In fact, the invocation of the TIAR has, mainly, a sense of political legitimation that is located in the resolution of a "democratic charter" adopted by the O.A.S. In concrete military terms, it adds absolutely nothing. The United States has already taken all the measures it thinks necessary.
It has established a network of fixed or movable military bases and radar systems in the name of the fight against drug trafficking, incorporating military pressure with "economic aid". In the framework of Plan Colombia, it has rearranged its installations in the region: Aruba-Curazao in the Dutch Antilles; Manta in Ecuador; Comalaps in El Salvador; San Cono in Honduras: the occupation of the island of Vieques, Puerto Rico. As James Petras puts it "the ease with which the US military could construct this network of bases is mainly due to the support and long term training of dependent military officials, carried out by the USSouthCom in Latin America" (Koeyú Latinoamericana, Venezuela, July 2001)
Democrats and Republicans have agreed in Congress to grant to Bush the Trade Promotion Authority (TPA), known as the "fast track". This mechanism will allow the government to establish free trade agreements without it being possible for them to be modified later by the legislative power.
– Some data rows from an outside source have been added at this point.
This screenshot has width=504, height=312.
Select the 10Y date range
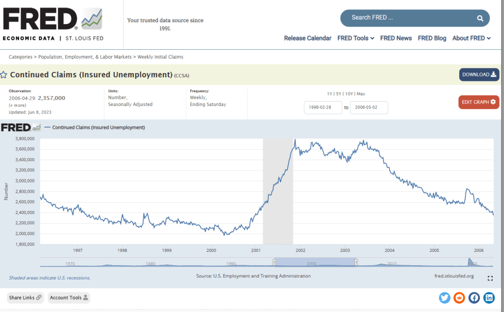click(348, 94)
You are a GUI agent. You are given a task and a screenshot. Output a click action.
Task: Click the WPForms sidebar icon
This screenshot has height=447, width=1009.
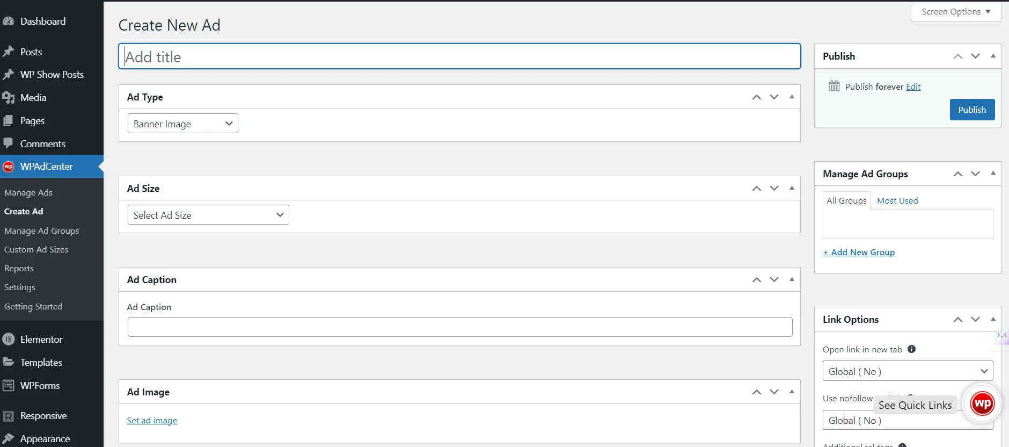tap(9, 385)
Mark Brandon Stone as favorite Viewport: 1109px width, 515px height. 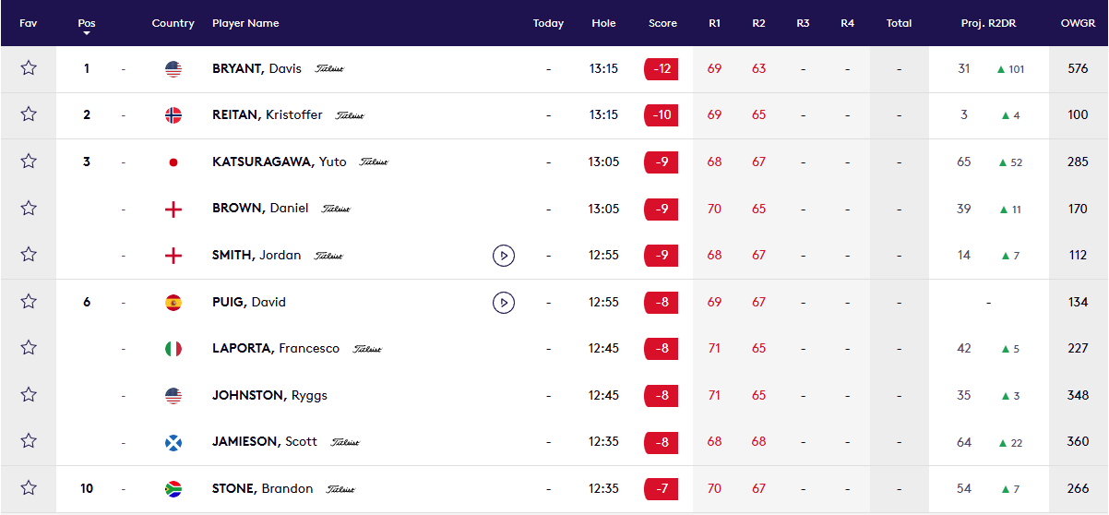[x=29, y=488]
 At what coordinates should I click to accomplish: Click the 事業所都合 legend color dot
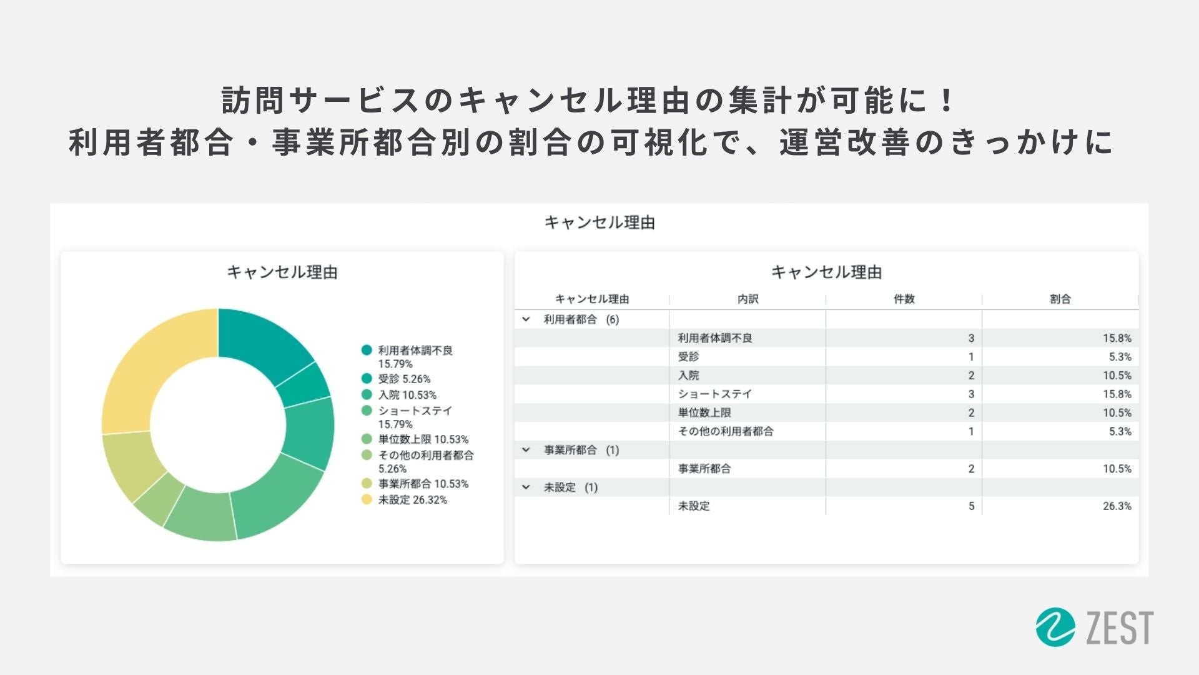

Thus the way has been cleared for the FTAA (see article in IV 334).
The US deputies and senators, seem to have listened to the secretary of Commerce, Robert Zoellik, who had insisted that after September 11 the priority of the United States was "free trade" for "impelling the values that define us against our adversary". (Washington Post, 20-9-01)
The resolution comes at a time of maximum weakening of MERCOSUR when both political leaders and civil servants of the governments who make up the regional agreement agree with the proposal of the Unión Industrial Argentina: "to suspend regional integration until new notice". (Página/12, Buenos Aires 27-10-01).
What is certain is that the new international conjuncture has been a setback to the development of what some analysts called the "Brasilia-Caracas axis" (which enjoyed the enthusiastic support of Cuba) as alternative to the negotiation of the FTAA. Now, any attempt to block the imperial trade ambitions will be more difficult. The pressure of a social resistance and a continental anti-FTAA movement which had massively announced itself in the Social Forum at Porto Alegre, in Buenos Aires and Quebec has been weakened. The continuation of that resistance and movement is all that can ensure that Latin America does not end up as an Indian reservation of the United States.